> Directions for this task: The records below must be reproduced in full and without error.

> Records for the exercise:

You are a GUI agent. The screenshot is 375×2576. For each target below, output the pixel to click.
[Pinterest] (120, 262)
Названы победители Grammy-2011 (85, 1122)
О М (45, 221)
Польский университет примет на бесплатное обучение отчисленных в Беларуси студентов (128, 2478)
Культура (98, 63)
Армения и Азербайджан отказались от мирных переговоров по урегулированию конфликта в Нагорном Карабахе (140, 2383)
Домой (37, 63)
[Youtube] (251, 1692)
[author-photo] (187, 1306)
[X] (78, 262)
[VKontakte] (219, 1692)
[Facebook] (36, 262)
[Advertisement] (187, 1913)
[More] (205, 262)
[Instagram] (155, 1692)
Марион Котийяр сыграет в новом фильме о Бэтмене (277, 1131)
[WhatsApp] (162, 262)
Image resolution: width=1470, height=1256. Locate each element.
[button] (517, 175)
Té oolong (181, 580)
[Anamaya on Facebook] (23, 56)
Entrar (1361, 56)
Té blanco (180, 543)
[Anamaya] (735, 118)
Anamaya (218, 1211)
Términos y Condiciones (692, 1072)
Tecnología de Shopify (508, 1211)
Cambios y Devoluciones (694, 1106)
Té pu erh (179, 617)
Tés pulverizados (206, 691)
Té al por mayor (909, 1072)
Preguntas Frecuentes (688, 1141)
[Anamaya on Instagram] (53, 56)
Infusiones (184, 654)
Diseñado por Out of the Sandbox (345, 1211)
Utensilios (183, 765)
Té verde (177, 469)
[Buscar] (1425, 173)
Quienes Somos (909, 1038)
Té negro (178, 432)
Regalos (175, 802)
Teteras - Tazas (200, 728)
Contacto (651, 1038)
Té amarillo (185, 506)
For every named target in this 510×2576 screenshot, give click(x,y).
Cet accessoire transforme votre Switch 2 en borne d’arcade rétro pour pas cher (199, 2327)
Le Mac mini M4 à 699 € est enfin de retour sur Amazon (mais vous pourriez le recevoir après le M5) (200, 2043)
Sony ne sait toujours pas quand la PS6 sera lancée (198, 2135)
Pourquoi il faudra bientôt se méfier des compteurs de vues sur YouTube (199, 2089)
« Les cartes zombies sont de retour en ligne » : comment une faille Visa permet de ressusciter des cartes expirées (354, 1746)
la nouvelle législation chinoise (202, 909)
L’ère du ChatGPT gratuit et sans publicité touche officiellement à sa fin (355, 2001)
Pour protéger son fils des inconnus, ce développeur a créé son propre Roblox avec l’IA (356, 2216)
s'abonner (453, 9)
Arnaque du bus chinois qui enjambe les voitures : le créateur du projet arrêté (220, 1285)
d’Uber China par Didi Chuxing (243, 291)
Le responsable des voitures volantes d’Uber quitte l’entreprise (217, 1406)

> Solved exercise:
You are a GUI agent. The screenshot is 375×2576. For each target below, output the pixel to click.
[Pinterest] (120, 262)
Названы победители Grammy-2011 (85, 1122)
О М (45, 221)
Польский университет примет на бесплатное обучение отчисленных в Беларуси студентов (128, 2478)
Культура (98, 63)
Армения и Азербайджан отказались от мирных переговоров по урегулированию конфликта в Нагорном Карабахе (140, 2383)
Домой (37, 63)
[Youtube] (251, 1692)
[author-photo] (187, 1306)
[X] (78, 262)
[VKontakte] (219, 1692)
[Facebook] (36, 262)
[Advertisement] (187, 1913)
[More] (205, 262)
[Instagram] (155, 1692)
Марион Котийяр сыграет в новом фильме о Бэтмене (277, 1131)
[WhatsApp] (162, 262)
Image resolution: width=1470, height=1256. Locate each element.
[button] (517, 175)
Té oolong (181, 580)
[Anamaya on Facebook] (23, 56)
Entrar (1361, 56)
Té blanco (180, 543)
[Anamaya] (735, 118)
Anamaya (218, 1211)
Términos y Condiciones (692, 1072)
Tecnología de Shopify (508, 1211)
Cambios y Devoluciones (694, 1106)
Té pu erh (179, 617)
Tés pulverizados (206, 691)
Té al por mayor (909, 1072)
Preguntas Frecuentes (688, 1141)
[Anamaya on Instagram] (53, 56)
Infusiones (184, 654)
Diseñado por Out of the Sandbox (345, 1211)
Utensilios (183, 765)
Té verde (177, 469)
[Buscar] (1425, 173)
Quienes Somos (909, 1038)
Té negro (178, 432)
Regalos (175, 802)
Teteras - Tazas (200, 728)
Contacto (651, 1038)
Té amarillo (185, 506)
For every named target in this 510×2576 screenshot, give click(x,y).
Cet accessoire transforme votre Switch 2 en borne d’arcade rétro pour pas cher (199, 2327)
Le Mac mini M4 à 699 € est enfin de retour sur Amazon (mais vous pourriez le recevoir après le M5) (200, 2043)
Sony ne sait toujours pas quand la PS6 sera lancée (198, 2135)
Pourquoi il faudra bientôt se méfier des compteurs de vues sur YouTube (199, 2089)
« Les cartes zombies sont de retour en ligne » : comment une faille Visa permet de ressusciter des cartes expirées (354, 1746)
la nouvelle législation chinoise (202, 909)
L’ère du ChatGPT gratuit et sans publicité touche officiellement à sa fin (355, 2001)
Pour protéger son fils des inconnus, ce développeur a créé son propre Roblox avec l’IA (356, 2216)
s'abonner (453, 9)
Arnaque du bus chinois qui enjambe les voitures : le créateur du projet arrêté (220, 1285)
d’Uber China par Didi Chuxing (243, 291)
Le responsable des voitures volantes d’Uber quitte l’entreprise (217, 1406)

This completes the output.